Our new immigration law, the Immigration Reform and Control Act of 1986, has had a number of unanticipated consequences. Among them is the creation of a gap in the protection of those foreigners who have fled to the United States to escape civil war and natural disaster in their homelands.
The employment controls of the law, which make it unlawful for an employer to hire an undocumented alien, mean that a formal policy is needed now on the issue of temporary safe haven. This was made clear by Salvadoran President Jose Napoleon Duarte's recent request that we refrain from deporting as many as 500,000 Salvadorans currently living illegally in the United States. Duarte cited the disastrous effect such an action would have on El Salvador's economy, since $350 million to $600 million is sent home each year by Salvadorans living in this country.
This is but the first of many policy dilemmas that will demonstrate the need for our law to provide temporary refuge to aliens fleeing turmoil in their homelands.
The concept of temporary refuge is not without precedent in U.S. immigration policy. Over the past 25 years, "extended voluntary departure" has been granted to 13 nationality groups, immunizing citizens of those countries against being required to leave the United States. The reason in each case was unsettled conditions in these individuals' homelands.
This administrative mechanism involves both the attorney general and the secretary of state, who consult with one another and decide which groups are to receive such protection. Currently, nationals from Afghanistan, Ethiopia and Poland are in this category.
Duarte's request, prompted by the effects of the new immigration law, reflects the need for a temporary-refuge mechanism beyond ad hoc grants of extended voluntary departure. The employment provisions of the new law that make it unlawful to hire aliens not authorized to work in the United States also make it necessary to identify those aliens who should be allowed to stay. Only in this way can such people be made employable, allowing them to subsist for the duration of their stay even if they do not qualify for political asylum under refugee law.
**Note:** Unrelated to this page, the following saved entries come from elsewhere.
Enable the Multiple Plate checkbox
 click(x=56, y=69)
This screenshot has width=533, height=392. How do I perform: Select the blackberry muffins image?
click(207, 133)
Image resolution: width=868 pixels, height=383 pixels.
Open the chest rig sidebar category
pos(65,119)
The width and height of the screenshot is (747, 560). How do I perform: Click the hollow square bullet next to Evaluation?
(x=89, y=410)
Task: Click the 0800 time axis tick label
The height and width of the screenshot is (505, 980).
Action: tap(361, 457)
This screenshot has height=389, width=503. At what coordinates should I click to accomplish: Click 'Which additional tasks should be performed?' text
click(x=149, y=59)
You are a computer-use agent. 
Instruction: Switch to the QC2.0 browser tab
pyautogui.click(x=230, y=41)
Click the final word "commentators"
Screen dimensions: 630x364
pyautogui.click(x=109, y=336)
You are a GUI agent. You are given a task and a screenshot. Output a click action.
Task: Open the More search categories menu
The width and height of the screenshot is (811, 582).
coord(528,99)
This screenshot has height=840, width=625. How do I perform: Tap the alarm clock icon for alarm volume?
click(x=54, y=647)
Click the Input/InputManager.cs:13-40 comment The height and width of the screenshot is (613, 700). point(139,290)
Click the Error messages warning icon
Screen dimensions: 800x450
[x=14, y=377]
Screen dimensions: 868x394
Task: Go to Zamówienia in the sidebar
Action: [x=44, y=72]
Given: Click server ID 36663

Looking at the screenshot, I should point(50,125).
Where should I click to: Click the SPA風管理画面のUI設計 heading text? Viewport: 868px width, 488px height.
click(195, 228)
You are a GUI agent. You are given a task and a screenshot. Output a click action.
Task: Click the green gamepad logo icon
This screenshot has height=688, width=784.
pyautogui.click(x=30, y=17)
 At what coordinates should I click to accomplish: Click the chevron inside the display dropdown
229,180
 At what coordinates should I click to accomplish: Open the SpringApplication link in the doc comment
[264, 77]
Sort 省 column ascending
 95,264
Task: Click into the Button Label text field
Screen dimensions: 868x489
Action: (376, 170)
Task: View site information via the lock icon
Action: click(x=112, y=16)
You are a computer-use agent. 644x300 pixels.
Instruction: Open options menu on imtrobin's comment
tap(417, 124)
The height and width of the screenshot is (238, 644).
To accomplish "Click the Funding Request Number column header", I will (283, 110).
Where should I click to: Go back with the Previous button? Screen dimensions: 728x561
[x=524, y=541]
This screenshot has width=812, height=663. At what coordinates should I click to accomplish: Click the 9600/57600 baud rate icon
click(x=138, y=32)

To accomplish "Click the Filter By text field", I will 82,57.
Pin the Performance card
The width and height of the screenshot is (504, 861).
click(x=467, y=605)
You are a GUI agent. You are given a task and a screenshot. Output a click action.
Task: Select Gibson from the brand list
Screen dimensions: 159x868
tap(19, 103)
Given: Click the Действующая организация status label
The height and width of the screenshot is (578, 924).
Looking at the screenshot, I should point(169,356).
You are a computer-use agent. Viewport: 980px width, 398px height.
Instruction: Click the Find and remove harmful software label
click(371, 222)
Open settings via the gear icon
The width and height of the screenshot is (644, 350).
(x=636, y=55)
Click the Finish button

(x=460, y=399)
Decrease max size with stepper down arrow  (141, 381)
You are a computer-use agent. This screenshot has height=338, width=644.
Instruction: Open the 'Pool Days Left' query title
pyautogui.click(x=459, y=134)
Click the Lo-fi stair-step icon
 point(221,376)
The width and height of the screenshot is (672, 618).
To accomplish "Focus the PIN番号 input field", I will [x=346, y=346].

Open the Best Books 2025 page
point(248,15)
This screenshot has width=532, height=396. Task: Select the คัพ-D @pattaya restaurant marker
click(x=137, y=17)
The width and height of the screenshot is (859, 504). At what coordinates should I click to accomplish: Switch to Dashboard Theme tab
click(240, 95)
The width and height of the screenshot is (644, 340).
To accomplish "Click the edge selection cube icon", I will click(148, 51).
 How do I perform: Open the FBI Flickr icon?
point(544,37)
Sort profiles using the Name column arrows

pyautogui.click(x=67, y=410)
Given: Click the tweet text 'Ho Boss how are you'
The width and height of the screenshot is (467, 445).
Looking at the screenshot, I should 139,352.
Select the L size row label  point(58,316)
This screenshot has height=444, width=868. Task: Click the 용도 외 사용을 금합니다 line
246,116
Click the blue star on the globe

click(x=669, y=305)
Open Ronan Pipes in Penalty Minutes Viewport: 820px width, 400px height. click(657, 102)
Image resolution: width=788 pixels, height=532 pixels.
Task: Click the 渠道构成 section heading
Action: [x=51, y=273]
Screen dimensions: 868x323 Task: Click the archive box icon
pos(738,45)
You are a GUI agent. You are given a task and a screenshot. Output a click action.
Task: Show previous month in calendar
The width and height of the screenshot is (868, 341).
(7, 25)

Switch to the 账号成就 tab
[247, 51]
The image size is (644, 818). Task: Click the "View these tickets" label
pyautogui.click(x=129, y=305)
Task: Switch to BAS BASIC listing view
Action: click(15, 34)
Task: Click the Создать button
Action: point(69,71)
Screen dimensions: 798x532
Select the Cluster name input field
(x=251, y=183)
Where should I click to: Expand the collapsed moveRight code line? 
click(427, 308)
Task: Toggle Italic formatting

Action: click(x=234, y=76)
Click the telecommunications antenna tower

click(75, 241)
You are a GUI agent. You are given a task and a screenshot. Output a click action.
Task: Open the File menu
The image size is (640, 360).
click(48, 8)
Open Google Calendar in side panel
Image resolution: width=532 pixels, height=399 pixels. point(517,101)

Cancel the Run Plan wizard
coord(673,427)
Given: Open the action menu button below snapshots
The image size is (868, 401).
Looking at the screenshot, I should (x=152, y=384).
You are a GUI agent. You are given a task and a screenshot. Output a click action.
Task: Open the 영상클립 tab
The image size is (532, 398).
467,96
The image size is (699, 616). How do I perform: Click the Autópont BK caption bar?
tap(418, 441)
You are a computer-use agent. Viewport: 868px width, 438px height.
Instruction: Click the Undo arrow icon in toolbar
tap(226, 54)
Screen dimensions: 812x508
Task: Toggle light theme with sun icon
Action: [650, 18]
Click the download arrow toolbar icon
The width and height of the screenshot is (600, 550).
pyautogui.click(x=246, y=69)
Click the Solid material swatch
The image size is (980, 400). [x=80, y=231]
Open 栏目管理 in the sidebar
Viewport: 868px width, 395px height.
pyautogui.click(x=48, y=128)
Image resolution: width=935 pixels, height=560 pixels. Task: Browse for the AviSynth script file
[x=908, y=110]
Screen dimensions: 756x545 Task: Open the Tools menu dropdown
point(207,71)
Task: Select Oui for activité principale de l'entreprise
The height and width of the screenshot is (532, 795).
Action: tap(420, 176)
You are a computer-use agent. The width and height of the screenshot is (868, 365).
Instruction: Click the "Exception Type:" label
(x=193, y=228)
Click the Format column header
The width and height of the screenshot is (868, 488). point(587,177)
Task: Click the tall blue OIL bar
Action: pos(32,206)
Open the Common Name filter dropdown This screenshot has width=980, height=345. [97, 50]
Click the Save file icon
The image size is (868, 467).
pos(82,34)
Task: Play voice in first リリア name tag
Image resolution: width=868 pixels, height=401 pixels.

The strongest justification for temporary refuge comes from those fleeing civil war in their homelands -- the cause of flight for many Salvadorans and Nicaraguans. Both of these groups are the subject of proposed legislation to bar their deportation -- the Moakley-DeConcini bills -- which, if enacted, would provide a good first step toward a comprehensive policy.
In 1985 the Reagan administration granted extended voluntary departure on a case-by-case basis to Lebanese nationals, with instructions to "view sympathetically" their requests for permission to stay in view of the "continuing civil strife in Lebanon." Principles of humanitarian law, including the Geneva Convention standards relating to war, argue in favor of providing temporary protection for foreigners who have fled civil unrest -- until the danger in their home countries has subsided.
A formal temporary-refugee program would recognize both the humanitarian necessity of protecting those displaced by war and the strictures of the new immigration law. Such a mechanism would have no effect on the protection available under law to refugees, who must prove a well-founded fear of persecution on an individual basis, and who can ultimately become U.S. citizens. Rather, the refuge available to an innocent civilian caught in the cross fire would be temporary, as would the concomitant permission to work. It would end with the cessation of hostilities in the person's home country.
This program would be a compassionate response to a real need for protection that is not provided under refugee law. It could be done in a way that would be compatible with the new immigration act. Notably, one of the original sponsors of the immigration act, Rep. Romano Mazzoli (D-Ky.), has just introduced the Temporary Safe Haven Act of 1987, a bill designed to fill the gap.
Adjustments to this proposed legislation are needed, however, to fit it into a comprehensive approach to refugee policy -- which should include revision of criteria relating to situations of civil war to incorporate the Geneva Convention standards and remove any possible ambiguities about its application. It should also provide for periodic review by Congress similar to the consultations carried out under the refugee act. The legislation could then serve as the basis for a policy that would provide protection for people desperately in need of it.
The writer is director of the Political Asylum Project of the Lawyers Committee for Human Rights.